The authors write that these differences among Veterans Affairs (VA) populations could reflect variability across the medical centers in terms of quality of care, adherence to evidence-based treatment and screening guidelines, access to urgent care, posthospitalization care protocols, chronic disease management, and access to specialty care, social work services, and behavioral health care.
In a paper published today in JAMA Cardiology, Peter W. Groeneveld, MD, MS, of the Veterans Affairs Medical Center, Philadelphia, and colleagues report that death rates for patients with ischemic heart disease (IHD) and chronic heart failure (CHF) vary widely across the Veterans Affairs (VA) system.1 Those variations, they say, may point to important differences in care provided at VA medical centers.
Although the VA is a highly integrated system, some prior research has suggested that variation in health outcomes occurs across the VA; in order to assess whether there are substantial differences in the outcomes of patients with IHD and CHF, which are prevalent in the VA healthcare system, the research team conducted a cohort study among 930,079 patients with IHD and 348,015 patients with CHF who received treatment at 138 medical centers between 2010 to 2014. The patients were predominantly white males.
They found that the overall annual mortality rate in the IHD cohort was 7.4% and that the risk-standardized mortality rate for this group ranged from 5.5% (95% CI, 5.2%-5.7%) at the medical center with the lowest mortality to 9.4% (95% CI, 9.0%-9.9%) at the facility with the highest mortality.
In the CHF cohort, the overall annual mortality rate was 14.5%, which also varied across centers, with the lowest-mortality facility having a rate of 11.1% (95% CI, 10.3%-12.1%) and the highest-mortality center having a rate of 18.9% (95% CI, 18.3%-19.5%).
Mean composite IHD and CHF standardized survival scores were slightly higher in the East and Midwest than in the West and South of the country. The researchers observed a weak (R2 = .06) but statistically significant (P = .005) association between the composite cardiovascular outcome measure and the VA’s Strategic Analytics for Improvement and Learning star system for quality measurement, but mortality rates for these cohorts were not associated with 30-day mortality rates and were only weakly associated with hospitalized heart failure 30-day mortality rates (R2 =.16; P <.001).
The authors write that these differences among VA populations could reflect variability across the medical centers in terms of quality of care, adherence to evidence-based treatment and screening guidelines, access to urgent care, posthospitalization care protocols, chronic disease management, and access to specialty care, social work services, and behavioral health care.
In a linked editorial,2 Paul A. Heidenreich, MD, MS, called the findings “provocative” and said that “the demand for quality has outpaced our ability to measure it.” According to Heidenreich, pay-for-performance programs for IHD and CHF that focus on hospitalization and the following 30 days may be part of the problem, because hospital-centric views of quality do not adequately address most patients with chronic diseases who spend more time outside the hospital than in it.

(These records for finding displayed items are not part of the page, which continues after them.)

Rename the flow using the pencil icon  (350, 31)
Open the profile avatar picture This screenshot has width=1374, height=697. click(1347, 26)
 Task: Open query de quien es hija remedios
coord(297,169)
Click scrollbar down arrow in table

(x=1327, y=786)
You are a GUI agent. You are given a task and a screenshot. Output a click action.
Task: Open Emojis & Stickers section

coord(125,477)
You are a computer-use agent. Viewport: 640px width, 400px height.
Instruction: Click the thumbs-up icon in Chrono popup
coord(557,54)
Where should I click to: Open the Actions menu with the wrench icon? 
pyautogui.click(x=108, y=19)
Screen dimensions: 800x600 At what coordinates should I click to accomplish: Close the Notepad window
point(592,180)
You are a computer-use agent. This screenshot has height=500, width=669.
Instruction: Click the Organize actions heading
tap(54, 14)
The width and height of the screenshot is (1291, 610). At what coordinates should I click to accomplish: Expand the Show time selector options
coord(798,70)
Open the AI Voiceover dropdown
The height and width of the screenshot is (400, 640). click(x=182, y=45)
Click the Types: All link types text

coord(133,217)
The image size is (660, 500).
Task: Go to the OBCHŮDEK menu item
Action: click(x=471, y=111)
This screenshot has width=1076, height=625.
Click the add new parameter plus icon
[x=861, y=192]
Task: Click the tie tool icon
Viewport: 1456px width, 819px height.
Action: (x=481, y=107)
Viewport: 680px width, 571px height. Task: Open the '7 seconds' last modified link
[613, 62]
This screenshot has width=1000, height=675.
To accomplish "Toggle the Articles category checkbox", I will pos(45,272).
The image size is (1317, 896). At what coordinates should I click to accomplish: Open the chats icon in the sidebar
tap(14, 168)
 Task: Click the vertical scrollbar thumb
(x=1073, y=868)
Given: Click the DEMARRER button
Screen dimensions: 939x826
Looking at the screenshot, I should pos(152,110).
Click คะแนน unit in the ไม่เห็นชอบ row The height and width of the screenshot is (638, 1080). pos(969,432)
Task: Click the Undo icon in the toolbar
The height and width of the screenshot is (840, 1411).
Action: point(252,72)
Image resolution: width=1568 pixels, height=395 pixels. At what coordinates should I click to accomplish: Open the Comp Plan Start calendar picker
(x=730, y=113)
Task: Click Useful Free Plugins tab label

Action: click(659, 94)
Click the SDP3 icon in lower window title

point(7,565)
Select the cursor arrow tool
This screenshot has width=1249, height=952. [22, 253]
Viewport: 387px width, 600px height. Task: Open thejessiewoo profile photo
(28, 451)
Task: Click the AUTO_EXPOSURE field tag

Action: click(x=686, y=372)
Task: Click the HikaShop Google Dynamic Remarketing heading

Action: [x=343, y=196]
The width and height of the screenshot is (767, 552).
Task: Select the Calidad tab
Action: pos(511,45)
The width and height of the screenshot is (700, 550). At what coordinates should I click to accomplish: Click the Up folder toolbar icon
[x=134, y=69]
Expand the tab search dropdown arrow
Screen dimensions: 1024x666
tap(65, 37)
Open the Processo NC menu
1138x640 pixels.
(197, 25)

According to Heidenreich, the next steps for improvement include better data sharing to track patients across health systems, additional health services research, and increased analytical expertise among staff in health systems.
References
1. Groeneveld PW, Medvedeva EL, Walker L, Segal AG, Richardson DM, Epstein AJ. Outcomes of care for ischemic heart disease and chronic heart failure in the Veterans Health Administration [published online May 16, 2018]. JAMA Cardiol. doi: 10.1001/jamacardio.2018.1115.
2. Heidenreich PA. In pursuit of better measures of quality of care [published online May 16, 2018]. JAMA Cardiol. doi: 10.1001/jamacardio.2018.1204.